- **DATA SUPPLIED**:
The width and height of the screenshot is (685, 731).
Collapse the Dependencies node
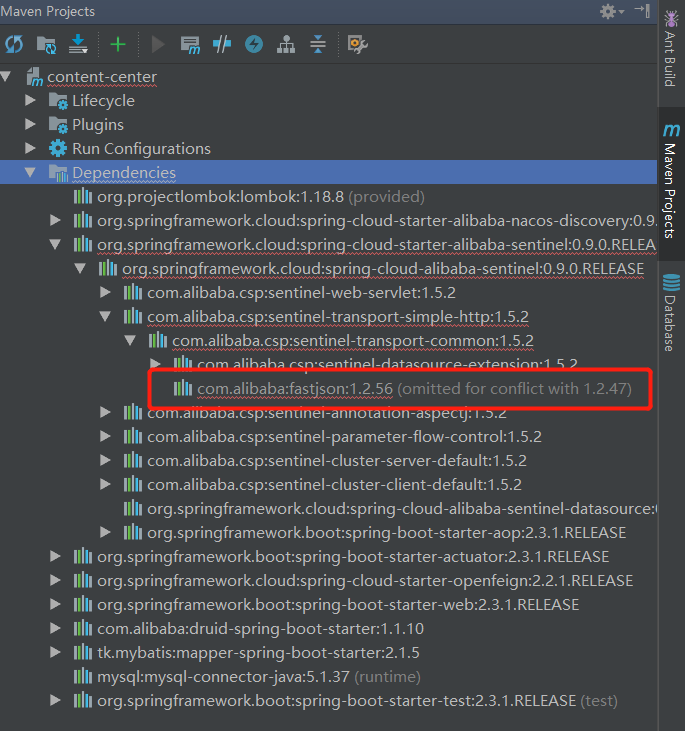31,173
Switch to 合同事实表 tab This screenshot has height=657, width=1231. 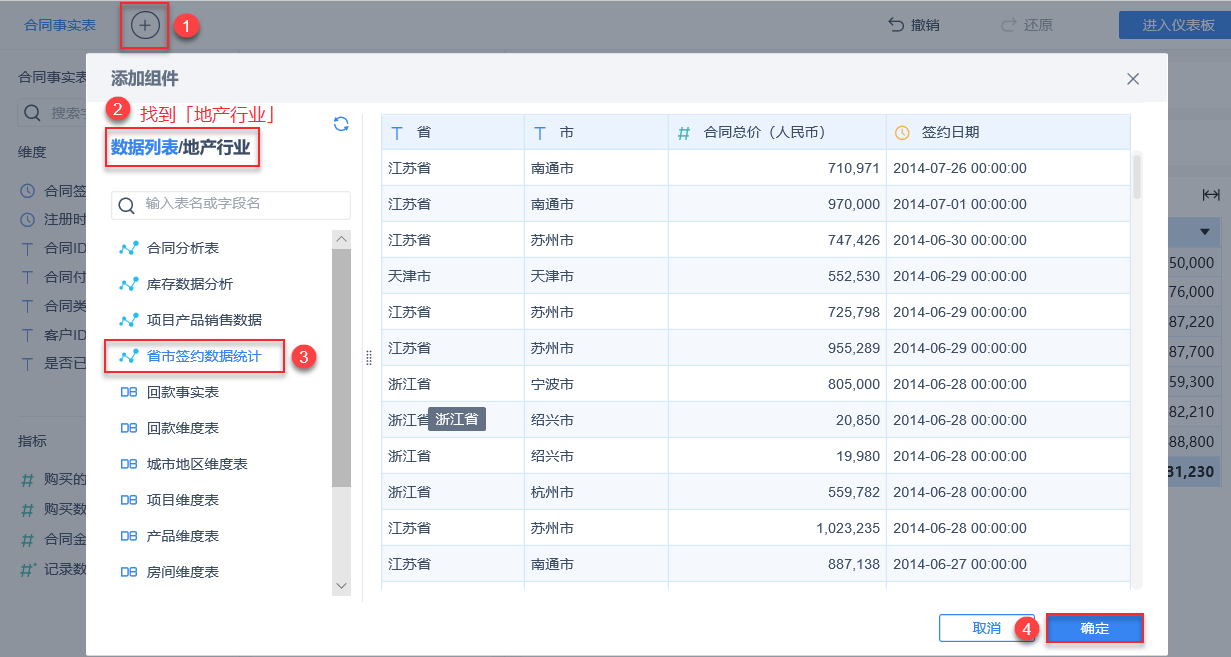60,26
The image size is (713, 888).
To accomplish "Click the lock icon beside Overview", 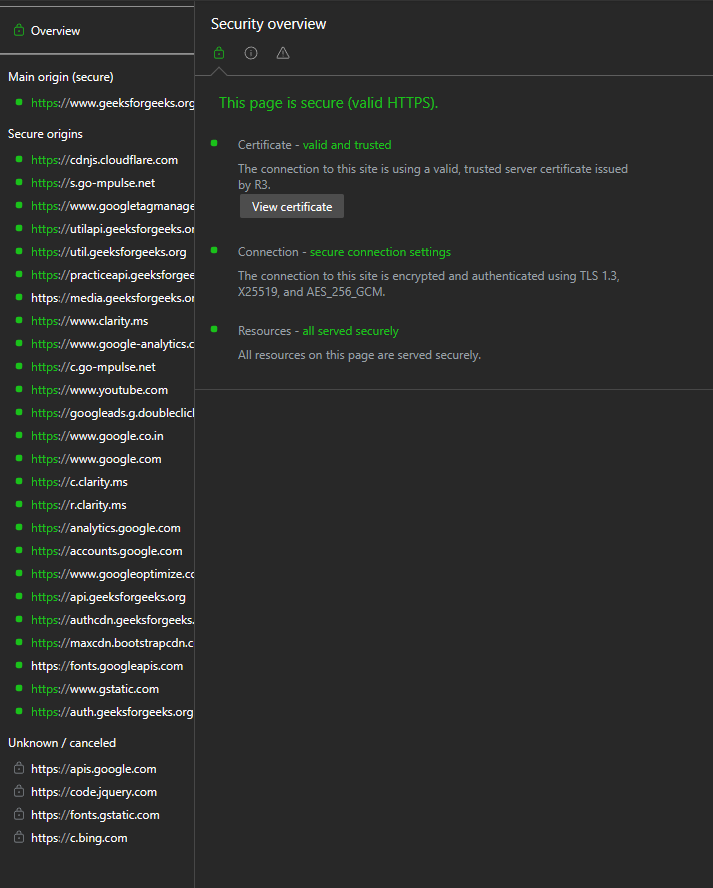I will click(18, 31).
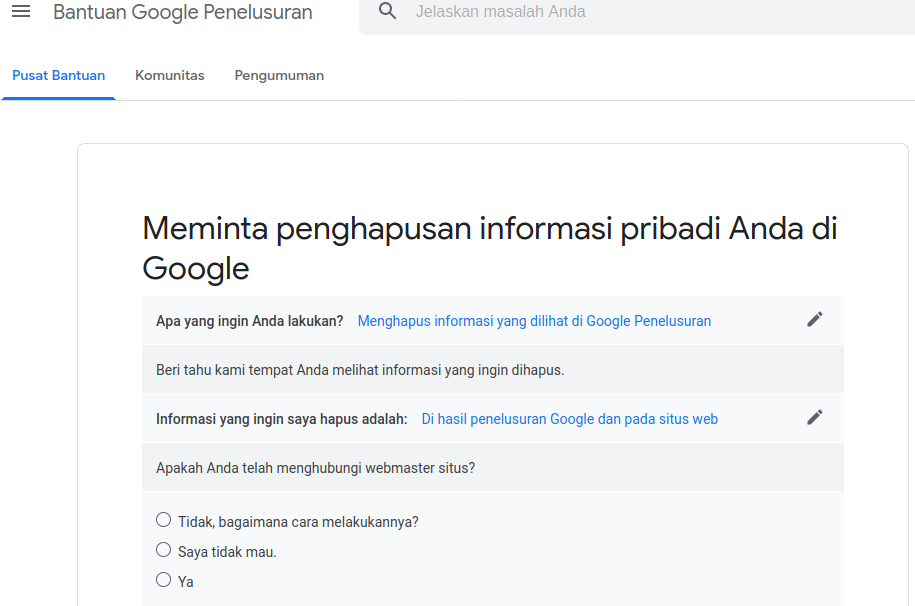Select radio 'Tidak, bagaimana cara melakukannya?'

tap(164, 520)
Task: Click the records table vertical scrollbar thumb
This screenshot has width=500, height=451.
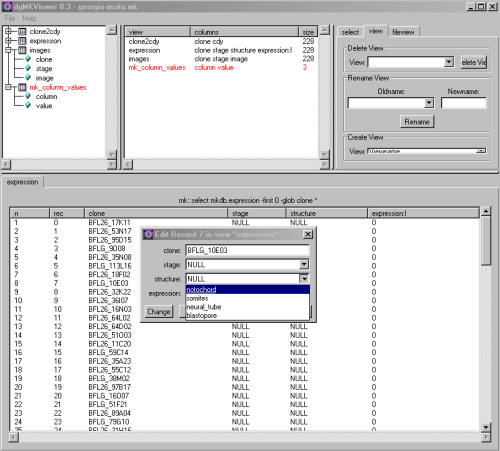Action: pos(486,240)
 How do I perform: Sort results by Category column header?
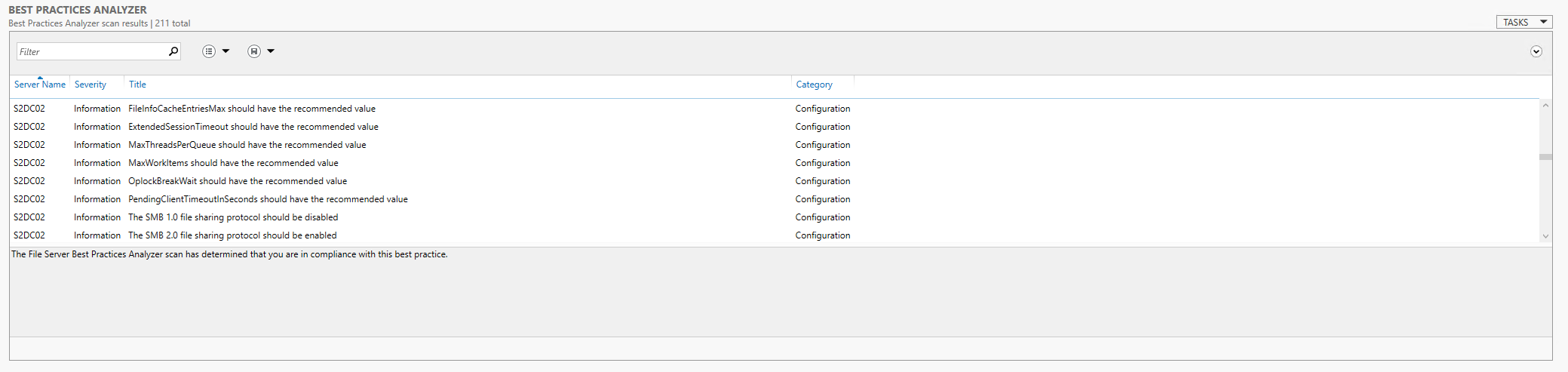point(814,85)
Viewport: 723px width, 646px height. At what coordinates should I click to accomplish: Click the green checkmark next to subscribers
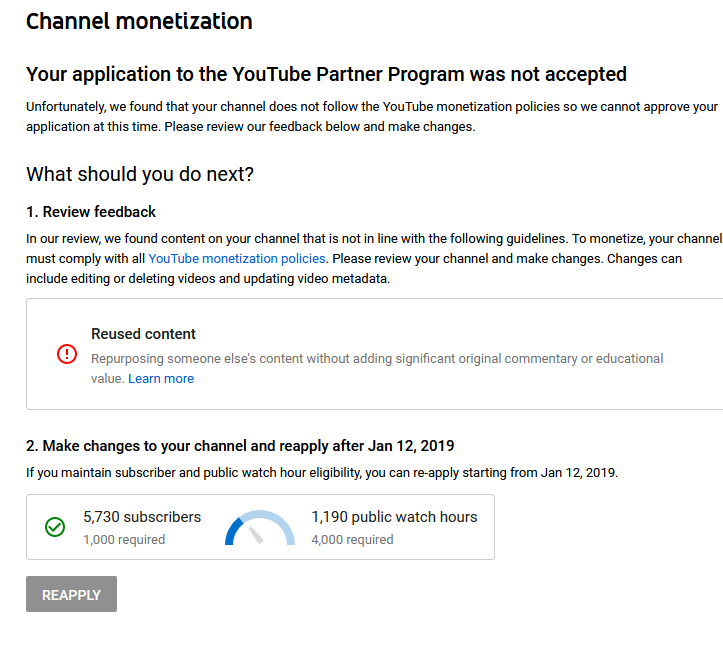[56, 526]
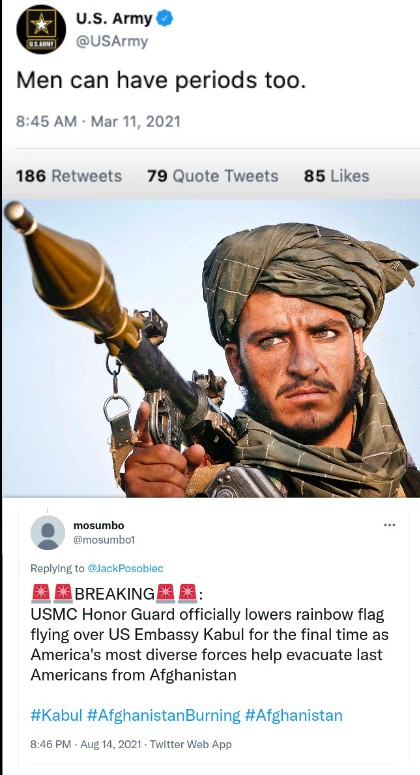Open the three-dot more options menu
Viewport: 420px width, 775px height.
point(389,525)
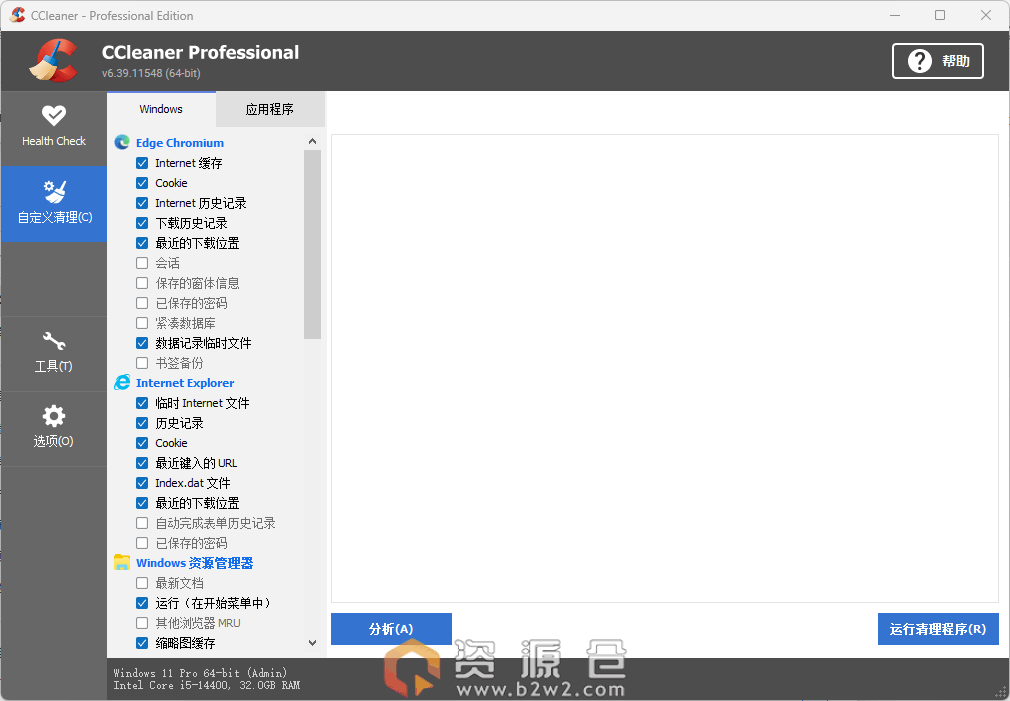
Task: Uncheck Internet 缓存 under Edge Chromium
Action: coord(142,163)
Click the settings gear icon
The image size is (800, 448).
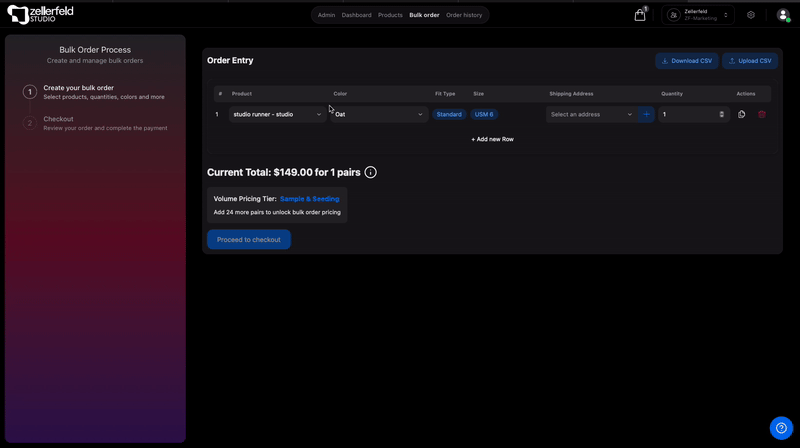pos(751,15)
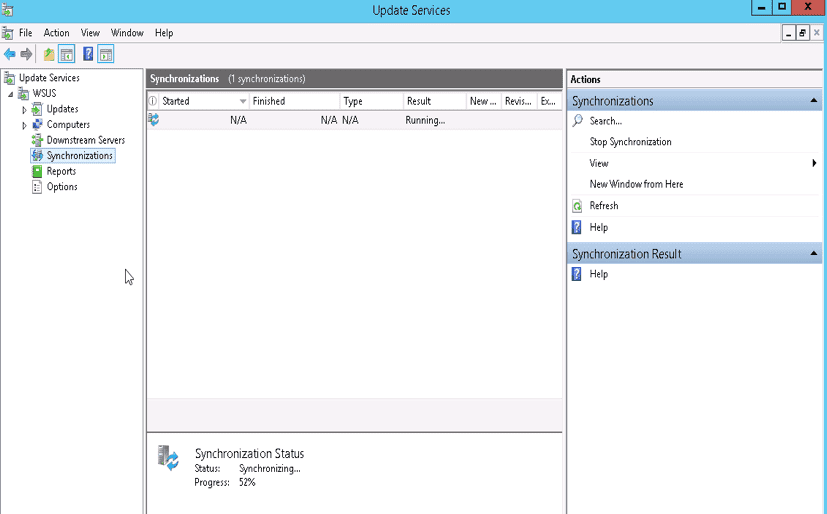This screenshot has width=827, height=514.
Task: Select the running synchronization row icon
Action: 154,120
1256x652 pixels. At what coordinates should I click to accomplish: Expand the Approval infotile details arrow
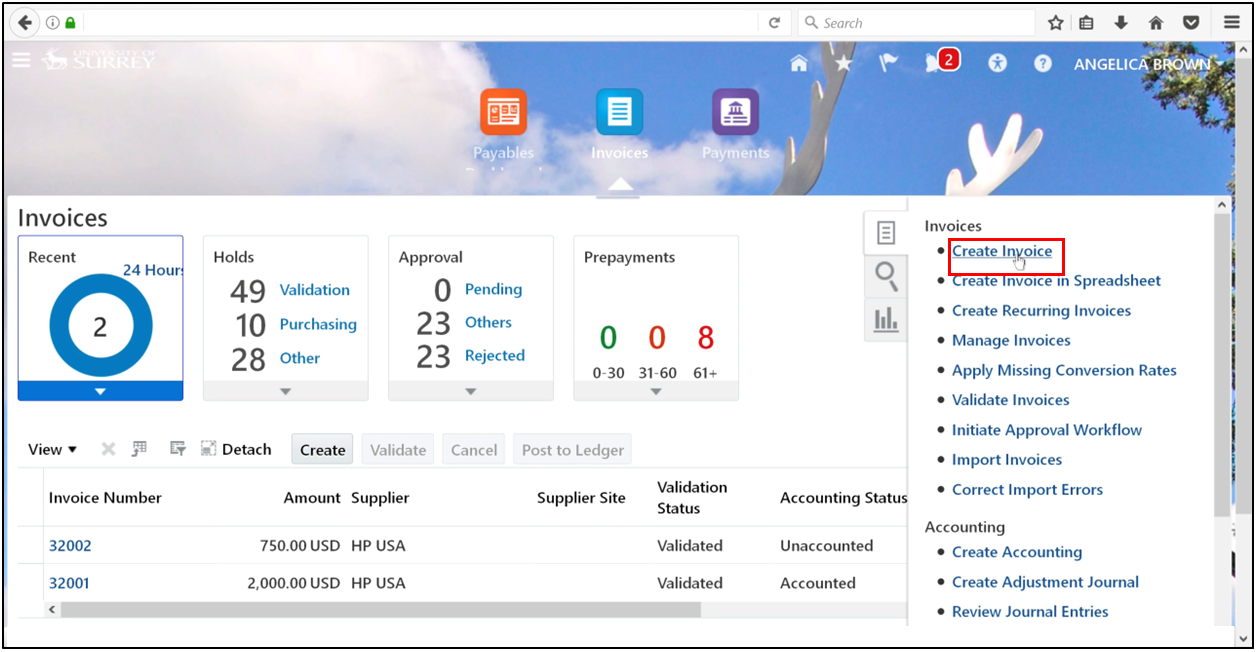pos(470,389)
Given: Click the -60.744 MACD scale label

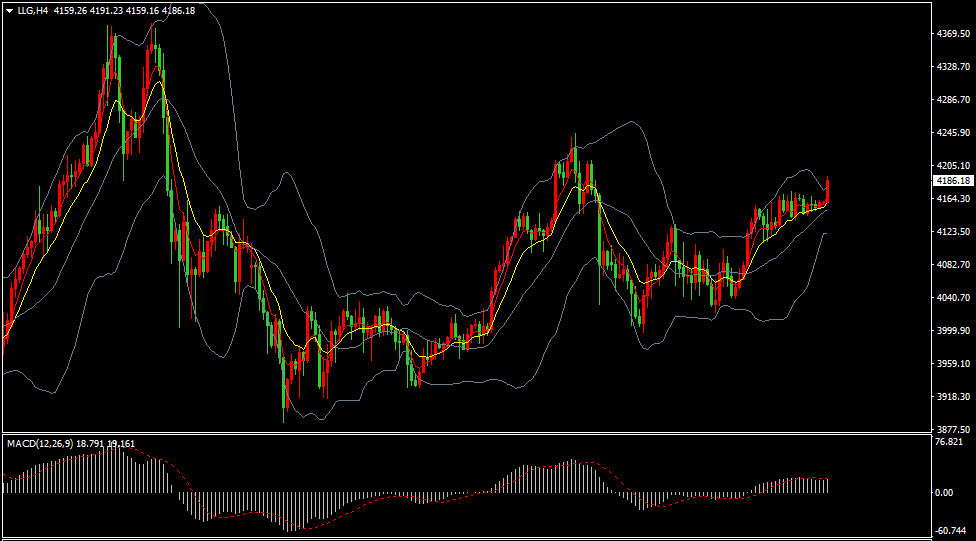Looking at the screenshot, I should pos(949,532).
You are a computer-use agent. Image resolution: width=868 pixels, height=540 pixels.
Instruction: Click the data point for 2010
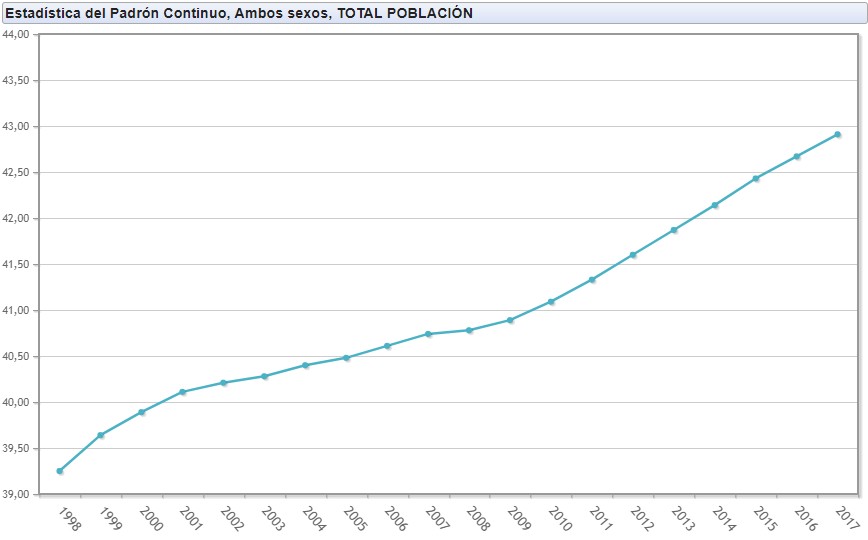[551, 301]
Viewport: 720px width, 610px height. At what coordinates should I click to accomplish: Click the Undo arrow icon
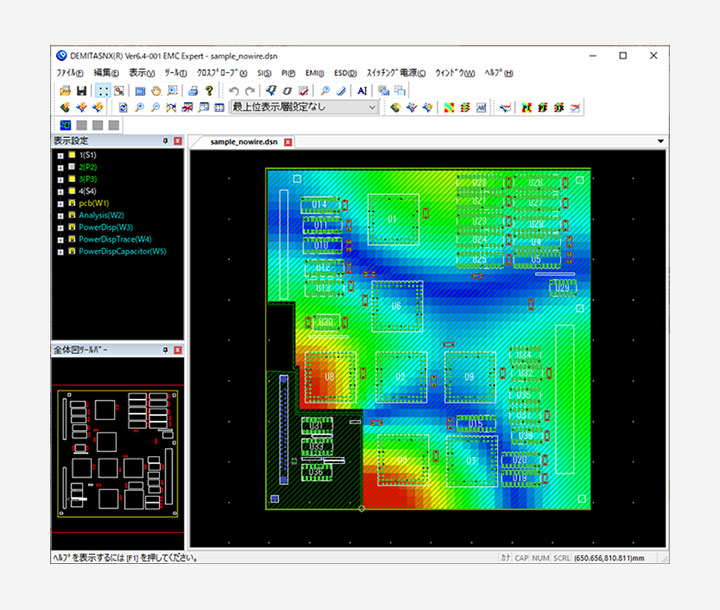coord(233,90)
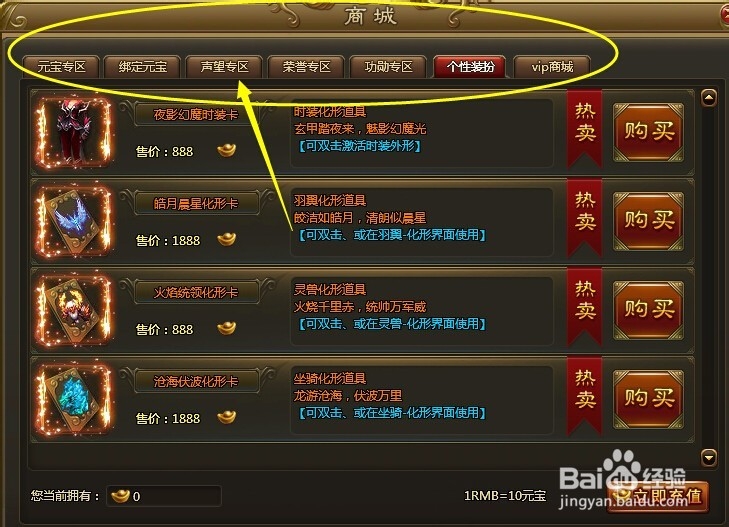Open the 功勋专区 tab

(x=389, y=67)
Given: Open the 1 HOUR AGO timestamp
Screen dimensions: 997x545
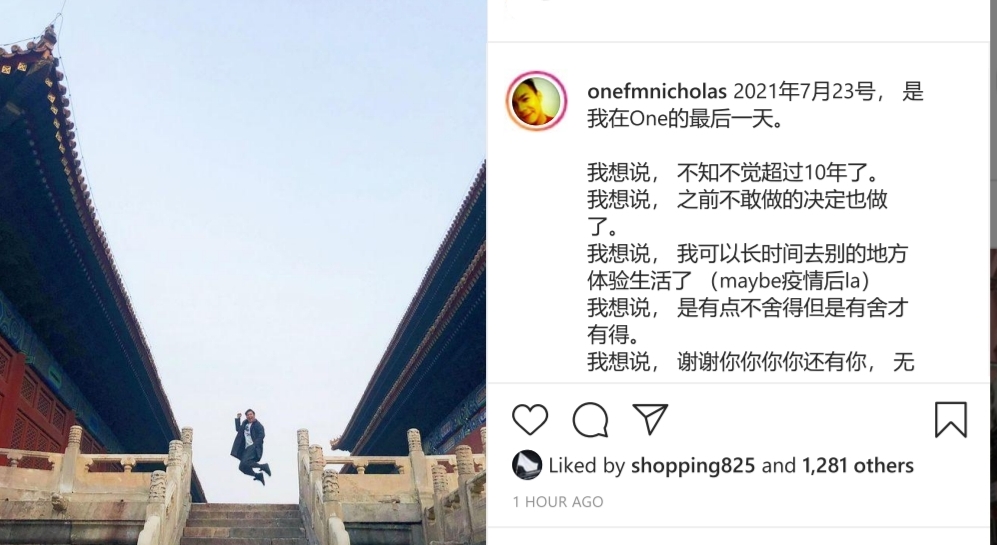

- **DIRECTIONS FOR THIS TASK**:
The line containing "1256x652 pixels. At" marks the start: set down exactly that line and every line after it through the last line of the data, without any pictures.

- **EXPECTED OUTPUT**:
1256x652 pixels. At what coordinates should I click to accomplish: Expand the Approval infotile details arrow
pos(470,389)
Given: Click the -60.744 MACD scale label

Looking at the screenshot, I should pos(949,532).
You are a computer-use agent. Image resolution: width=868 pixels, height=540 pixels.
Instruction: Click the data point for 2010
[551, 301]
Viewport: 720px width, 610px height. At what coordinates should I click to accomplish: Click the Undo arrow icon
coord(233,90)
Open the 功勋专区 tab

(x=389, y=67)
Given: Open the 1 HOUR AGO timestamp
Screen dimensions: 997x545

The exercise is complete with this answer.